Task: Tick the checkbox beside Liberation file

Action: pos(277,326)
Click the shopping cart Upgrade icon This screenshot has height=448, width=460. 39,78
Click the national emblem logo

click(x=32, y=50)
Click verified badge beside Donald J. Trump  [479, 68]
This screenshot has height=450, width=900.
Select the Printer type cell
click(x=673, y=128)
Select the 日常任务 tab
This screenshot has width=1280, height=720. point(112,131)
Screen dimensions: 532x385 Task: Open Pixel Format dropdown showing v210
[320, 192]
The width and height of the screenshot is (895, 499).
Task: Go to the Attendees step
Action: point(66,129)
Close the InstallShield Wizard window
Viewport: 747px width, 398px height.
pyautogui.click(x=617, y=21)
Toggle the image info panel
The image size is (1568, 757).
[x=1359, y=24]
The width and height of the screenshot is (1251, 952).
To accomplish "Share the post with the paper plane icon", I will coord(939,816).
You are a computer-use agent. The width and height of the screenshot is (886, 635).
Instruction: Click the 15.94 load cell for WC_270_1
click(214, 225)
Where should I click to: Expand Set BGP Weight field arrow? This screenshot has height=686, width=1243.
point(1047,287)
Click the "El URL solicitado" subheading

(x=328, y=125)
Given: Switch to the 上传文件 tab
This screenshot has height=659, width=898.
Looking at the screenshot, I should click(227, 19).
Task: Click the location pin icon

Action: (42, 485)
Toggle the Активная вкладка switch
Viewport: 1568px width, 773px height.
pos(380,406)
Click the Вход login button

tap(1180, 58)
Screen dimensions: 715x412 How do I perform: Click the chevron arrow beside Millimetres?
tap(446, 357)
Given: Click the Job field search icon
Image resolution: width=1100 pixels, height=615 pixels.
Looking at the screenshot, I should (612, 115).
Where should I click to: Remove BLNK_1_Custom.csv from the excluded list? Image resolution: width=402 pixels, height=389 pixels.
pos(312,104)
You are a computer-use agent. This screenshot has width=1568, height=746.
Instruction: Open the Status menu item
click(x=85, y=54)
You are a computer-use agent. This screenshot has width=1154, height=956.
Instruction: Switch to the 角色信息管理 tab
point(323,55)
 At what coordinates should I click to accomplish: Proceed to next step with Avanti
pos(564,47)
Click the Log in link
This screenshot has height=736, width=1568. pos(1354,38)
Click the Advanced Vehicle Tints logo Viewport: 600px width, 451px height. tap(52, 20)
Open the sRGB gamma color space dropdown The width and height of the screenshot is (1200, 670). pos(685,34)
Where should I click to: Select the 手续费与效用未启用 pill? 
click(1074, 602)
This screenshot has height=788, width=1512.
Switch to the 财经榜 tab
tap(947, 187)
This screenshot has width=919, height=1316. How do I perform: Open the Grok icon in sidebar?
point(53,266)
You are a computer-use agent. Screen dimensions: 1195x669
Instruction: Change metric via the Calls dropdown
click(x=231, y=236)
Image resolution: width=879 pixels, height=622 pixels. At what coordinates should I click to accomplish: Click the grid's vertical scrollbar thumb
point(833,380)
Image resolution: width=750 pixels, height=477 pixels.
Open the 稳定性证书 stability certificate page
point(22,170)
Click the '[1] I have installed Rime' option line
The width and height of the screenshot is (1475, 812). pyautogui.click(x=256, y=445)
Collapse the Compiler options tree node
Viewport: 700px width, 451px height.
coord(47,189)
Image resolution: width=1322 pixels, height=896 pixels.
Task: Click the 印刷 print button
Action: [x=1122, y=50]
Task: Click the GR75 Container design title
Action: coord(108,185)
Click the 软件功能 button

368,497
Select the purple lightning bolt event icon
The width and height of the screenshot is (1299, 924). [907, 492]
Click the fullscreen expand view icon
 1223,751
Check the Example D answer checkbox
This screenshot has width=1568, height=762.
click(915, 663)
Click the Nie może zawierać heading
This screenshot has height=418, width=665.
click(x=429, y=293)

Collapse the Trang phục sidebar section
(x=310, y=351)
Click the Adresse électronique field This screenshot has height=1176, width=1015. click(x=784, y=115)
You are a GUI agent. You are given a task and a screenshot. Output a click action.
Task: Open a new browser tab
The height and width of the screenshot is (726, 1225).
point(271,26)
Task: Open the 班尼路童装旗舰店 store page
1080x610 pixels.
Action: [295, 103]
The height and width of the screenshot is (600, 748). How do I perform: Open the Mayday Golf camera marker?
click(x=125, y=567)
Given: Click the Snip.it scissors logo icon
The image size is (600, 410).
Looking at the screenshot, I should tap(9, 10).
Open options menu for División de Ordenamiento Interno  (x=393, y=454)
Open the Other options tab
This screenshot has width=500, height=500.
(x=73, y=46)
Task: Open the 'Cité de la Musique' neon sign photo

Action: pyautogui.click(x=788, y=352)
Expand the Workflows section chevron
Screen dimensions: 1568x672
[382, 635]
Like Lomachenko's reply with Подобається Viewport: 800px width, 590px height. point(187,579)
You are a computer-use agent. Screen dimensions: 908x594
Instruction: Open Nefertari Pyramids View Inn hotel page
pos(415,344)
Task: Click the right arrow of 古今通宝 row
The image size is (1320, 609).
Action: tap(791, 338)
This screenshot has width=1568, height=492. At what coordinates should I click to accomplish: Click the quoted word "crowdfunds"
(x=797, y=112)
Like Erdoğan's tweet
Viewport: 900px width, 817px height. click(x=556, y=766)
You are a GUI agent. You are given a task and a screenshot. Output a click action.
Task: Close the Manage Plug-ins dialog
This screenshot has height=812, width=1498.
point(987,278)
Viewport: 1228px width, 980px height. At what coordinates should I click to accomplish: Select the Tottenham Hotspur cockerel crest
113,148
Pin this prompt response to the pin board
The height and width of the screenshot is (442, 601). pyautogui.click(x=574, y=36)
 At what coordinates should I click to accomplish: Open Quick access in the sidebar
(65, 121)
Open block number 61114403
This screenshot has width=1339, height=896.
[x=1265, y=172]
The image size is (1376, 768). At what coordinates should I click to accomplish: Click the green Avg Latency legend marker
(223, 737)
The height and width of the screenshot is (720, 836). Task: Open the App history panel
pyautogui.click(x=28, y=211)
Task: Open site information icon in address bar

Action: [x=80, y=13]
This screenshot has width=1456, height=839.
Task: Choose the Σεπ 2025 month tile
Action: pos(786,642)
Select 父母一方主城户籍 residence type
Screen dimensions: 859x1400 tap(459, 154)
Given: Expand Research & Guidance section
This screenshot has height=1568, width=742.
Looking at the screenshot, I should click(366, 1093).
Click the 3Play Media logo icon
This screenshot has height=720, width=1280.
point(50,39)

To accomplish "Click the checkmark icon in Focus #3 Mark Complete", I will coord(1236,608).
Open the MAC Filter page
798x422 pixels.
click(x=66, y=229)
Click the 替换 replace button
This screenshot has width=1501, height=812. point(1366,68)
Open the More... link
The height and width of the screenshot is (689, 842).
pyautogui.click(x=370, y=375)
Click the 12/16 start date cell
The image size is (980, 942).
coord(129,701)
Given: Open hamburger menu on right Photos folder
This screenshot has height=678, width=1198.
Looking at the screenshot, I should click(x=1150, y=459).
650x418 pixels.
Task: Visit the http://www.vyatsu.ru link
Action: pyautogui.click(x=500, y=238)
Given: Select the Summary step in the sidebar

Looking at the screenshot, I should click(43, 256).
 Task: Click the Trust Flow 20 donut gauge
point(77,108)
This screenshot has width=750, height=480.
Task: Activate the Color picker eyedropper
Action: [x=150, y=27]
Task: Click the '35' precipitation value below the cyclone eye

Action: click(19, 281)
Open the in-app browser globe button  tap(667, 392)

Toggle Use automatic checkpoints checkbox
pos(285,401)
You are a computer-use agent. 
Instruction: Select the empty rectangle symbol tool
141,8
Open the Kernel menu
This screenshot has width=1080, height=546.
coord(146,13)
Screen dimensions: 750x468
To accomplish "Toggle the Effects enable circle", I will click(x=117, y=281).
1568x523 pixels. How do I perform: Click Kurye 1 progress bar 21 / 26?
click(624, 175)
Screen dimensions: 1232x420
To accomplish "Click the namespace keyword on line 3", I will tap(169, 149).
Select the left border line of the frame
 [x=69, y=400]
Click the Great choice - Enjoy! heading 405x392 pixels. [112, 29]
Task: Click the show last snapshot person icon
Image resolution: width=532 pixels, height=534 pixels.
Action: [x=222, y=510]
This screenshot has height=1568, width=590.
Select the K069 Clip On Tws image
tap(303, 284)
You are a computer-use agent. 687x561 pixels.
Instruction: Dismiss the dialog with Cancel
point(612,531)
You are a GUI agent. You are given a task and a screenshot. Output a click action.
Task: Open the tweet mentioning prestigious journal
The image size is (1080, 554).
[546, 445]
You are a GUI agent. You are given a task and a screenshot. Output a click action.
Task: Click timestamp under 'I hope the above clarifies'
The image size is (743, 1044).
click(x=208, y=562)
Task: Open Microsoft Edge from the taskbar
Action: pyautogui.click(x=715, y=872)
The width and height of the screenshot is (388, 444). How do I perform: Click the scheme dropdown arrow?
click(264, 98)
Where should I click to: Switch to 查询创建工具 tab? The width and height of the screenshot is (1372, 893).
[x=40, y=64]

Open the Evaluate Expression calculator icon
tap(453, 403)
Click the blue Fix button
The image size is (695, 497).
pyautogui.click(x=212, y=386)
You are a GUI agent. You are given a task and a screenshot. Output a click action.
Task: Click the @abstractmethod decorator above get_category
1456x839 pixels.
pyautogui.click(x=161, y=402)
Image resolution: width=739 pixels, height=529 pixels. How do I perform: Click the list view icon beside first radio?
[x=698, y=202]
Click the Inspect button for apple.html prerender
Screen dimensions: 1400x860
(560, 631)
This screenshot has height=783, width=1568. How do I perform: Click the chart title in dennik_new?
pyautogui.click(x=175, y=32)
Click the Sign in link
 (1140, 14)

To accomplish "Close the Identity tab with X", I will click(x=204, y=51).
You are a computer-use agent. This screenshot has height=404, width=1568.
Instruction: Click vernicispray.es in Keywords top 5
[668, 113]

-------

What the exercise asks
List the lines of the records where "computer" occurs.

Solved exercise
You are a computer-use agent. The width and height of the screenshot is (886, 635).
You are a computer-use agent. This screenshot has width=1568, height=746.
You are a computer-use agent. This screenshot has width=1154, height=956.
You are a computer-use agent. Screen dimensions: 1195x669
You are a computer-use agent. Screen dimensions: 908x594
You are a computer-use agent. 
You are a computer-use agent. 687x561 pixels.
You are a computer-use agent. This screenshot has height=404, width=1568.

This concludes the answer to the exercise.